Teachers Drag Autistic Girl By PonytailC. Dixon
Two teachers and a paraprofessional dragged a young girl with autism by her ponytail on multiple occasions, her parents allege.
Bella Doane has nonverbal autism and Down’s Syndrome. From 2016 and 2018, she was abused by educators at Moton Elementary School in Brooksville, Florida. Her parents, Vanessa Mauk-Doane and Keith Doane, filed a lawsuit against the Hernando County School Board as well as three specific educators on January 10, 2019, seeking over $15,000 in damages.
Their lawsuit states that two teachers and a paraprofessional abused Bella “by pulling, dragging or lifting [her] by her ponytail and backpack, causing illness, sickness and emotional upheaval with or for no legitimate governmental purpose.”
The incidents that occurred at the school are horrible. Bella was dragged across the floor by her ponytail; picked up by her ponytail and grabbed by the arm; and yanked by her backpack and ponytail by multiple educators to try to curb her behavior.
Bella’s parents first learned of the abuse in May of 2016. Bella, who was six at the time, was dragged five to six feet by her hair, and looked like she was in pain during it, according to a witness. Two different teachers did this to Bella over the course of one week. Mauk-Doane wasn’t told of the incident until days after it occurred.
After the incident in 2016, the Hernando School District suspended the teacher for five days without pay, sent her a letter of reprimand, and also reported it to the Department of Education. In addition, they required the teacher to undergo more behavioral training.
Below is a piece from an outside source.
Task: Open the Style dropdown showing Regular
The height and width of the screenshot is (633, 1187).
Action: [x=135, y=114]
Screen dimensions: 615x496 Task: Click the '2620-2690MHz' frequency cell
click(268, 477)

But in June of that year, the State Attorney’s office said they weren’t going to file charges.
“The State Attorney’s office told me because she is a caregiver she has the right to pull her hair,” Mauk-Doane told 10News WTSP.
Apparently, corporal punishment is not considered criminal, because a teacher essentially acts in place of a parent when they aren’t present. And it wasn’t considered child abuse because Bella didn’t have any bruising or physical evidence on her body.
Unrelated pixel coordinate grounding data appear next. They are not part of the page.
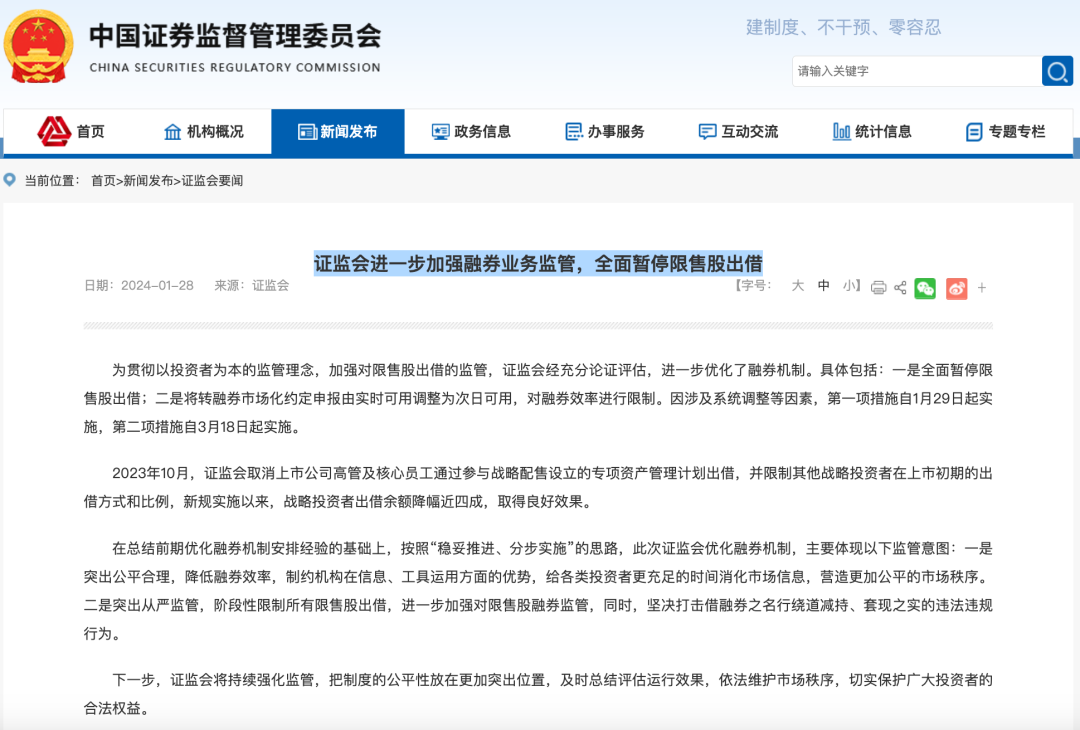The width and height of the screenshot is (1080, 730).
Task: Open the 政务信息 menu
Action: point(471,131)
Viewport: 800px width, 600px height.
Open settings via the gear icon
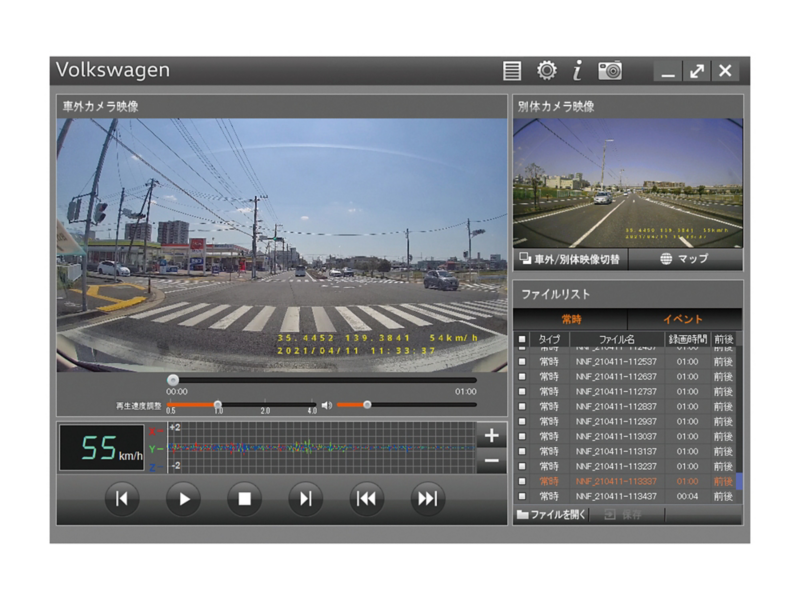(546, 70)
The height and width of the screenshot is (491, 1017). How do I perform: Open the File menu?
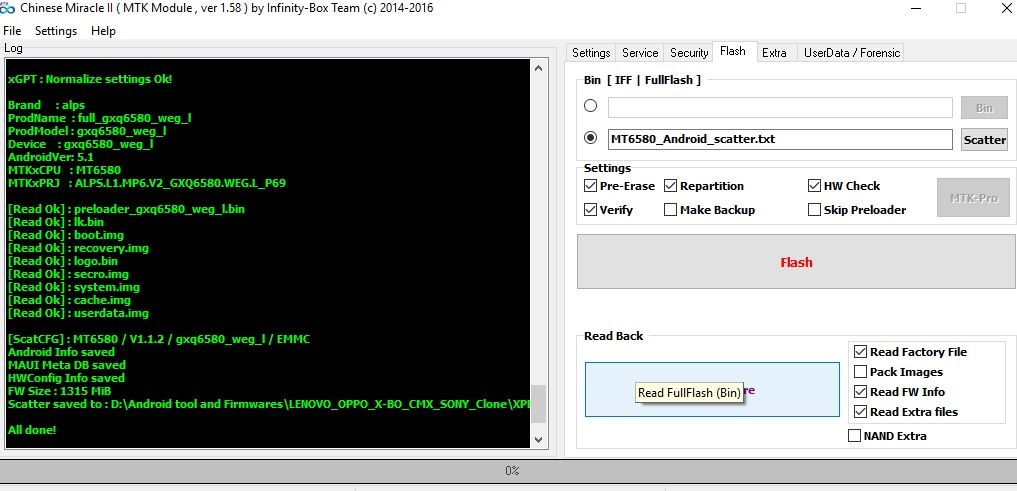click(x=12, y=31)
Bella continued to attend Moton after the 2016 incident.
Now the parents are filing charges for abuse stemming from 2016 through 2018. They say that the school district has provided inadequate training for working with students with special needs.
“The severity of [victim’s] autism prevented her from communicating the abuse she suffered to anyone including her own parents or anyone who could have put a stop to it,” the lawsuit stated.
Bella was transferred to a new school at the start of 2018/2019 school year.